Through making an image of integrated-energy corporation, organisation will be able to improve
their cost of capital of projects and thereby NPV
Focusing hydrocarbons: In Oman, North Sea and Egypt with new oils and gas production.
Company is on target to produce 900,000 additional barrels each day by end of 2021, compared
to year 2015. Such new barrels are cash generator fuelling company turnaround, with margins
that are on average 35% greater than company's base portfolio. The corporation's dedication to
secure and dependable operations is unwavering. This fact will help company to increase their
productivity which will give strengthen to company’s projects’ NPV (ESG datasheet, 2019).
Sustainability frame:
Company's new sustainability framework regulates company's overall approach towards
environmental as well as social concerns focusing on three aspects: net zero, improving people's
lives and caring for our world.
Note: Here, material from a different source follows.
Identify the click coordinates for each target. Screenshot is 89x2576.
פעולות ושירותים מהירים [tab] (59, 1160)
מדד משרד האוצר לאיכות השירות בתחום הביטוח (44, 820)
Our obligations to communities where we reside and operate, as
well as to anyone who serves everyone, have been explained by the corporation's revised human
rights policies. In company's current ventures, company want to have net positive effect on
biodiversity, according to the corporation 's new biodiversity stance. Accredited as UK's Living
Wage Employer- first for major energy and conveniences retailer, leading in pay increase for
about three-quarters of UK's retailing business. Rendered one of corporation's largest-ever
charitable contributions to UK mental health-charity Mind, as well as developing new avenues to
assist company's workforce in managing their mental wellness which will assist its project’s
value and productivity.
Supporting communities: Providing assistance to policymakers and allies during this
remarkable year, including contributing $2 million to WHO's COVID-19 Solidarity Response
Funds, offering free fuels to ambulance and rescue vehicles throughout UK, and contributing
supercomputing capacity to aid curb spread of disease. The unique image of company has been
established in market which will indirectly help the company’s projects, even in terms of NPV.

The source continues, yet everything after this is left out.